FIFA scandal exacerbates Canadian banks' Caribbean troubles
By Euan Rocha, John Tilak and Michael Erman
TORONTO/NEW YORK (Reuters) - An eyebrow-raising disclosure in the U.S. indictment of FIFA officials is that a representative of a Caribbean bank made it easy for one allegedly illegal transaction to be done by flying to New York to personally collect a check and then returned to deposit it in an account in the Bahamas.
This unusual courier service, which reduced the electronic trail on a $250,000 payment to former FIFA official Chuck Blazer in May 2011, was provided by an unnamed officer of Barbados-based CIBC FirstCaribbean International Bank, the indictment shows. CIBC FirstCaribbean is a subsidiary of Canadian Imperial Bank of Commerce, Canada's fifth-largest bank.
That check, U.S. prosecutors allege, was part of a $10 million bribe paid in return for the votes of then FIFA vice president Jack Warner, Blazer and another FIFA official in support of South Africa being granted the rights to host the 2010 World Cup.
Blazer has pleaded guilty to a series of financial crimes, including money laundering, wire fraud and tax evasion, and is cooperating with authorities. Trinidad and Tobago-based Warner, who has been charged with bribery, wire fraud and money laundering offences, has consistently denied wrongdoing.
In a charging document, U.S. prosecutors say that Blazer transported payments in ways designed to conceal and disguise funds in breach of U.S. law. Blazer’s lawyer did not respond to requests for comment.

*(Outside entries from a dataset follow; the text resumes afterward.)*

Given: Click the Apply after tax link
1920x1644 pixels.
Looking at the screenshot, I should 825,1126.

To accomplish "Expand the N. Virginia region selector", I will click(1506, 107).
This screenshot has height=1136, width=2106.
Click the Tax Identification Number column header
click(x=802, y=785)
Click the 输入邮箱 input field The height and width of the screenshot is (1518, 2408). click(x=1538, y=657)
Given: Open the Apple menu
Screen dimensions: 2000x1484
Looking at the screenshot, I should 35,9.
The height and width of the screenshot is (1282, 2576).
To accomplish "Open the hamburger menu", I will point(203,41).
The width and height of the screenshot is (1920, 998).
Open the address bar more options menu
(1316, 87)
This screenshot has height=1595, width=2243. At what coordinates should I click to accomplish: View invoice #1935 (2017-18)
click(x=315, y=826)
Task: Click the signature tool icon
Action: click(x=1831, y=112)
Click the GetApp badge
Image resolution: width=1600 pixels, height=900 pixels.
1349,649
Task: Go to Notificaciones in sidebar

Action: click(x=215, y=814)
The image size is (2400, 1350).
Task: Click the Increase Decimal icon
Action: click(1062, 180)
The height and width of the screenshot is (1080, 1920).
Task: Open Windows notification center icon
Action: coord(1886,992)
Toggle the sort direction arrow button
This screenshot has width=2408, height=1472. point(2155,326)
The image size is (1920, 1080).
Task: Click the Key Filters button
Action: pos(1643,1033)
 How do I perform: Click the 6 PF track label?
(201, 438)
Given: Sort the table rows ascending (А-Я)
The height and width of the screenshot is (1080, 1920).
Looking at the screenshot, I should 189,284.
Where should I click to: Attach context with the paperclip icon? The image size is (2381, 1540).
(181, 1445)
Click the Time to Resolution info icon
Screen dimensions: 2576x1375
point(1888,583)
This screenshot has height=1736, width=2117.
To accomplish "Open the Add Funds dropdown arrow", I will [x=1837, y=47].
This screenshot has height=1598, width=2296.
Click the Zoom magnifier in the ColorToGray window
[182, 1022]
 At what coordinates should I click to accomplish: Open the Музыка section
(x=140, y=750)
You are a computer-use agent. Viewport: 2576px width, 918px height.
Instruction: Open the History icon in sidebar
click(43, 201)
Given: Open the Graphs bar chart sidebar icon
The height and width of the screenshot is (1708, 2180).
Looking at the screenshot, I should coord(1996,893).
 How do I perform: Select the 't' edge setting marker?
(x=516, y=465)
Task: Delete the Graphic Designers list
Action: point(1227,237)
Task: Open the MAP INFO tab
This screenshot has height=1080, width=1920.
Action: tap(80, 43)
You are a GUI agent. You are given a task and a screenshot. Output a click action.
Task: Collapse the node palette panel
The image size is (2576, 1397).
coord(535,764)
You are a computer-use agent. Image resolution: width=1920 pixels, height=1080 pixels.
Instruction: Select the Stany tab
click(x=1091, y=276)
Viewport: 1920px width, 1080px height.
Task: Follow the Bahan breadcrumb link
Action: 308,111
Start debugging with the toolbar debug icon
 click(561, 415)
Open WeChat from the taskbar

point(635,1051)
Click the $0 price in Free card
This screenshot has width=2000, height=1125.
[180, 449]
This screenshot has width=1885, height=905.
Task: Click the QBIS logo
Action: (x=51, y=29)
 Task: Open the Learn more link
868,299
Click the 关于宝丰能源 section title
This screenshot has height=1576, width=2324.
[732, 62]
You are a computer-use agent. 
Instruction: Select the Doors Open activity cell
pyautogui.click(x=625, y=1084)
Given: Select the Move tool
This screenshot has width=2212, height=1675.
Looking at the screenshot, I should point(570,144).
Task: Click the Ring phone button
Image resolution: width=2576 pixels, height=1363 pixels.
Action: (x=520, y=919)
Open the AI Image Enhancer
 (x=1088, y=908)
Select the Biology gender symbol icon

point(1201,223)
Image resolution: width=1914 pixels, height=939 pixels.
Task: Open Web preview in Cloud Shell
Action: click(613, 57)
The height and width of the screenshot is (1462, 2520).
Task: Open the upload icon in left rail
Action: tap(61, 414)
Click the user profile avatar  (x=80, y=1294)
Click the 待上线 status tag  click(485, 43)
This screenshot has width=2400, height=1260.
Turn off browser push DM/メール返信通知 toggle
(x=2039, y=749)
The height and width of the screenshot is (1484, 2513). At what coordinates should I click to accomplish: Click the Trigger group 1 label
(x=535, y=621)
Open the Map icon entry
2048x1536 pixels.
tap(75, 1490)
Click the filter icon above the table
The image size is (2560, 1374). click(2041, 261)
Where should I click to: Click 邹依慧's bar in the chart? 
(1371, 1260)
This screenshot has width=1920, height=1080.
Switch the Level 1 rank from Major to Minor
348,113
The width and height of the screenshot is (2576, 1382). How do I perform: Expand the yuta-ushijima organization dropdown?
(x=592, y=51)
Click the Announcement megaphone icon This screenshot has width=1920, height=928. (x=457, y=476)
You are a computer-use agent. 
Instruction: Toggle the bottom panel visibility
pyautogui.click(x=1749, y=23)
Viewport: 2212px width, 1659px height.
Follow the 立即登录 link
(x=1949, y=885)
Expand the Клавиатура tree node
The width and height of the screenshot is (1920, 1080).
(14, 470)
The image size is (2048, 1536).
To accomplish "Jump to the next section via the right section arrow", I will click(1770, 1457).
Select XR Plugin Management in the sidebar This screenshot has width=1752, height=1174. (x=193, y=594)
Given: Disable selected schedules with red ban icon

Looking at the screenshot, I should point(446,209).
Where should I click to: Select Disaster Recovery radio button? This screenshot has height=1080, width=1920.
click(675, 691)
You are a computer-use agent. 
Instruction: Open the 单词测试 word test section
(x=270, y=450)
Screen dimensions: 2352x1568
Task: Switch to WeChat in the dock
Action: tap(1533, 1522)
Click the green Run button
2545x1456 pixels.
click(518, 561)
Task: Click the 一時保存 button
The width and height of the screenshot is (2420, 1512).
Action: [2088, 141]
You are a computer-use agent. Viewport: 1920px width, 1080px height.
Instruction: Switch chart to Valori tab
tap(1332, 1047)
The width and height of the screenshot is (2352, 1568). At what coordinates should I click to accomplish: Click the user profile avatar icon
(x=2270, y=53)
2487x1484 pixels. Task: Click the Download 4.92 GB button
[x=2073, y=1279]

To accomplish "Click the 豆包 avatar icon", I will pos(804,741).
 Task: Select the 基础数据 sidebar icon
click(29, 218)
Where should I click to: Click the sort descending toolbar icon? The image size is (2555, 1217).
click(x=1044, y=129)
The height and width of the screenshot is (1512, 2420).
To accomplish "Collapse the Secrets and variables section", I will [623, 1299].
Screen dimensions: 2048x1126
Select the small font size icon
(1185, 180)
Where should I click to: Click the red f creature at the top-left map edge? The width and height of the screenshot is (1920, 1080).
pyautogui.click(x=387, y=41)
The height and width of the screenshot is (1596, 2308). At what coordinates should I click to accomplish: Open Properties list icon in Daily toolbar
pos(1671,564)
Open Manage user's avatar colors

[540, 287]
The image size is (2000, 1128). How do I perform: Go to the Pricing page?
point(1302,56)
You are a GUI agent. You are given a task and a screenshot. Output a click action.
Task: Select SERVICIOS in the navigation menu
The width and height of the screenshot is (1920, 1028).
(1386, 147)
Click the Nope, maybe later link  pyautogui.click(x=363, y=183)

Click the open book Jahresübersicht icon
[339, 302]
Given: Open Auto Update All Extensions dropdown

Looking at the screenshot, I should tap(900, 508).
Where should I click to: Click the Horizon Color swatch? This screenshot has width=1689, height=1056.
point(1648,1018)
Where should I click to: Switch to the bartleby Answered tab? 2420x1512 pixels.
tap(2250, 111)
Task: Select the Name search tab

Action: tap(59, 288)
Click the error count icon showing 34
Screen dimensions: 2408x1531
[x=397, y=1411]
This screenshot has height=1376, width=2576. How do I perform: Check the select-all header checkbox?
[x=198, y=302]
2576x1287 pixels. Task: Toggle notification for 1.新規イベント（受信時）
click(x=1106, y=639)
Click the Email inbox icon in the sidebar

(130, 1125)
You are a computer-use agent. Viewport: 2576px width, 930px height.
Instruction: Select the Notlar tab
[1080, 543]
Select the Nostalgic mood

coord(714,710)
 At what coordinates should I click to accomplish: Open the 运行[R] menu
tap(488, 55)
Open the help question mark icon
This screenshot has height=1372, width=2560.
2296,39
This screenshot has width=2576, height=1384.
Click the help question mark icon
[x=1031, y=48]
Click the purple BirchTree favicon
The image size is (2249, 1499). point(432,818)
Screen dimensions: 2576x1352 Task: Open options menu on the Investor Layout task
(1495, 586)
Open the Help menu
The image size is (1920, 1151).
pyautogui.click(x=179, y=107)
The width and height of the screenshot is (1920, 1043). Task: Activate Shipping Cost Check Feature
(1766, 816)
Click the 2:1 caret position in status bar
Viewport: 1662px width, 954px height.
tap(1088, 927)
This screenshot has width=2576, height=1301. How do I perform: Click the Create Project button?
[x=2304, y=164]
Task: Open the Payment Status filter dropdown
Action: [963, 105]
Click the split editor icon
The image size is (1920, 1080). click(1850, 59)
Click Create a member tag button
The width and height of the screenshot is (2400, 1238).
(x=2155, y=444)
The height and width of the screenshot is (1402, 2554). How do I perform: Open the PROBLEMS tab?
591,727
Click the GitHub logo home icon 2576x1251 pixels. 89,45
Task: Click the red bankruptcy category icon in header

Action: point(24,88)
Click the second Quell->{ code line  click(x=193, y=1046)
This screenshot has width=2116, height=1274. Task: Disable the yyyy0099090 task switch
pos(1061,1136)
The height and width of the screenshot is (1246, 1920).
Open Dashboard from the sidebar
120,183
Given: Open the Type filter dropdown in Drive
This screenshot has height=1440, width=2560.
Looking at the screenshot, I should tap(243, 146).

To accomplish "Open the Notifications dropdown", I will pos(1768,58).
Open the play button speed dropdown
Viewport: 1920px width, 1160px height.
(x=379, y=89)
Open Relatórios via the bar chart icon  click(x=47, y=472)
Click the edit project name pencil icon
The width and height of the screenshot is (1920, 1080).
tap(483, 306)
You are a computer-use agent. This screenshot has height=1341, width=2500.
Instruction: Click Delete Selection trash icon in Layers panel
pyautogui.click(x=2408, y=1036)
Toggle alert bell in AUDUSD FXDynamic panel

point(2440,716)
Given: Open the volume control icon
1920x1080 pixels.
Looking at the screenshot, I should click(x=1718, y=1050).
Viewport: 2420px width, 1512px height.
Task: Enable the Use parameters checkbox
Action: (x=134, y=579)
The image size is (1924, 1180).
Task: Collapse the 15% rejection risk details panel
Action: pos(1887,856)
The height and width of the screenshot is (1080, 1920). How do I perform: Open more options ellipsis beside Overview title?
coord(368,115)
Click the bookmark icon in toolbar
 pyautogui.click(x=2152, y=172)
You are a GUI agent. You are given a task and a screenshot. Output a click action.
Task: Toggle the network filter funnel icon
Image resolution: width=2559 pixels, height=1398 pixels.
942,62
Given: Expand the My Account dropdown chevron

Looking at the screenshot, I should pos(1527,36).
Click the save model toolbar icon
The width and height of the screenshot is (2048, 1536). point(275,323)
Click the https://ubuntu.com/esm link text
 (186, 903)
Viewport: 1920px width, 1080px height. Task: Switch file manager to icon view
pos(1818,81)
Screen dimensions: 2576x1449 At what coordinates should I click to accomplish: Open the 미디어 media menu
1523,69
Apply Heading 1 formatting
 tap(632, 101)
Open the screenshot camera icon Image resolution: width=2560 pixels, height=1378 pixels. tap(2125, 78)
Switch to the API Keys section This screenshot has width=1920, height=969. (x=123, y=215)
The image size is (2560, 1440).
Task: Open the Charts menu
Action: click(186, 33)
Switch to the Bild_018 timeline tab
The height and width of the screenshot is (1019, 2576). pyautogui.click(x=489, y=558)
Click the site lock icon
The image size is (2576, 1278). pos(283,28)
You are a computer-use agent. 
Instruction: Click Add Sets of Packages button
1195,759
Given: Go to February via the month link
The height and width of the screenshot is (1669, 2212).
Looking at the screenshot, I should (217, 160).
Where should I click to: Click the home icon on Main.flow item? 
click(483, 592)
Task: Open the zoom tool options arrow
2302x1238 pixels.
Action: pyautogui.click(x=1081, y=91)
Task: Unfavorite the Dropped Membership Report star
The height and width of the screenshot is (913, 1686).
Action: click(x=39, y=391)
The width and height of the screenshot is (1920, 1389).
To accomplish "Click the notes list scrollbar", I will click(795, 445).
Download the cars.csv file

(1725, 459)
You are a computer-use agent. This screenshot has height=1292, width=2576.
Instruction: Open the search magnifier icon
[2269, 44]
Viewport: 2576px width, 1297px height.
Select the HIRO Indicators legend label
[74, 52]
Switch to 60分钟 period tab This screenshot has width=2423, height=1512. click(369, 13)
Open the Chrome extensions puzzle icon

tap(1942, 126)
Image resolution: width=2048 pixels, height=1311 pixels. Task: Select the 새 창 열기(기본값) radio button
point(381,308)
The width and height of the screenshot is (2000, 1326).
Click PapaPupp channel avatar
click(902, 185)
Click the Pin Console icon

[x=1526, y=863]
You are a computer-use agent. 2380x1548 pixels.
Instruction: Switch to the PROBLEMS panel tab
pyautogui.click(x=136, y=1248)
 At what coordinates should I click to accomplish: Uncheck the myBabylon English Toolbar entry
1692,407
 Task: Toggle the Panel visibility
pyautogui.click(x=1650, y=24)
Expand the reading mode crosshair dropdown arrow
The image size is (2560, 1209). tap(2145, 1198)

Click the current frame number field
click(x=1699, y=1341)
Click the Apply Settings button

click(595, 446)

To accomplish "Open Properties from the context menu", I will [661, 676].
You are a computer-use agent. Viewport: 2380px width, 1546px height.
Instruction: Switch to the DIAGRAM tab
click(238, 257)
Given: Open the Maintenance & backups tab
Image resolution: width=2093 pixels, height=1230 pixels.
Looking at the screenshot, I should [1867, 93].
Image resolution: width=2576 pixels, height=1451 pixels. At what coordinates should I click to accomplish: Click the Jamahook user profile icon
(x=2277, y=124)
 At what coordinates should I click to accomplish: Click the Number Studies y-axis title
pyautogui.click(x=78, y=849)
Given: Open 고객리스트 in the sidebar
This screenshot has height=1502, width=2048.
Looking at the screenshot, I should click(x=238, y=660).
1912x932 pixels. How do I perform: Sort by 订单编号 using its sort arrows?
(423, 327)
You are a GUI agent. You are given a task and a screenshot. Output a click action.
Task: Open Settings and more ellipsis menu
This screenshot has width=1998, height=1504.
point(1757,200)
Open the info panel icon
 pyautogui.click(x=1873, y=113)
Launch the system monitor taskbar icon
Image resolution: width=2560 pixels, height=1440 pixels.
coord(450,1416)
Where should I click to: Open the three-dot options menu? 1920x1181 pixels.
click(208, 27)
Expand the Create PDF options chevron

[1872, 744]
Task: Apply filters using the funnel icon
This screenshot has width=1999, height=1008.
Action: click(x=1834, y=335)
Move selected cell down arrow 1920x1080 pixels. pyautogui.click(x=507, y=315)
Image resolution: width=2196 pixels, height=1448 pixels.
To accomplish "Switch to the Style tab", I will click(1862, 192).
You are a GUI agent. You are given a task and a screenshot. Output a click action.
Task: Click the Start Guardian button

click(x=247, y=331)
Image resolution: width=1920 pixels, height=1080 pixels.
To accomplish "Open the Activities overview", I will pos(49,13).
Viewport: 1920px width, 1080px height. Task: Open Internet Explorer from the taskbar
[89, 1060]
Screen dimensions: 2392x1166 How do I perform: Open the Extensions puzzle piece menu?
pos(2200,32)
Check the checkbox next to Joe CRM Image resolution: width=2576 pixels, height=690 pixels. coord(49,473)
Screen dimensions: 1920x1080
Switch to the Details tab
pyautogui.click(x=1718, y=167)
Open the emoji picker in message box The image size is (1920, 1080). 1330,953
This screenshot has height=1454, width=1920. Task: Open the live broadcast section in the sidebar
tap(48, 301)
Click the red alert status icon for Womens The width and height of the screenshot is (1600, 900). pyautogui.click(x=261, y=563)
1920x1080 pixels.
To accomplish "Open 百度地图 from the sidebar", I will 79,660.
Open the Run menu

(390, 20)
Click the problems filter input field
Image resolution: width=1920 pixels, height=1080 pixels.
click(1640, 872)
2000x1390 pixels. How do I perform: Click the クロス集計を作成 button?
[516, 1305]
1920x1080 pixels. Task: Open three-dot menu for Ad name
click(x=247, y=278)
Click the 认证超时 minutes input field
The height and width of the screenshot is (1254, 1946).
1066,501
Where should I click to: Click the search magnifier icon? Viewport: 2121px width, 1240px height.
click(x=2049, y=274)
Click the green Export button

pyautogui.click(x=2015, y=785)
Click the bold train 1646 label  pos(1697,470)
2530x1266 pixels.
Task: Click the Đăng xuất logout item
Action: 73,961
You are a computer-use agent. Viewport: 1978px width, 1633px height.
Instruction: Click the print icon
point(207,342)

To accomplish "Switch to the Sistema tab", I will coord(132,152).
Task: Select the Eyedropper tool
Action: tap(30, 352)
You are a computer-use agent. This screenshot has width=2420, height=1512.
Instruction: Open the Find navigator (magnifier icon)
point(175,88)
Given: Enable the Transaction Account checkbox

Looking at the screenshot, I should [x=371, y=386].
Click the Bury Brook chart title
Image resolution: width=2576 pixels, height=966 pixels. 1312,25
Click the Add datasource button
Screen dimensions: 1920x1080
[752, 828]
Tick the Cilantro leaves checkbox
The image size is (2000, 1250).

The payment is among a series of transactions being reviewed by U.S. authorities to see whether any banks knowingly facilitated money laundering, or failed to give the transactions proper scrutiny as required by law.
Other Canadian banks with operations in the Caribbean are also facing questions related to the FIFA probe, which has led to the indictment of 9 current or former soccer officials and five executives in sports marketing or broadcasting.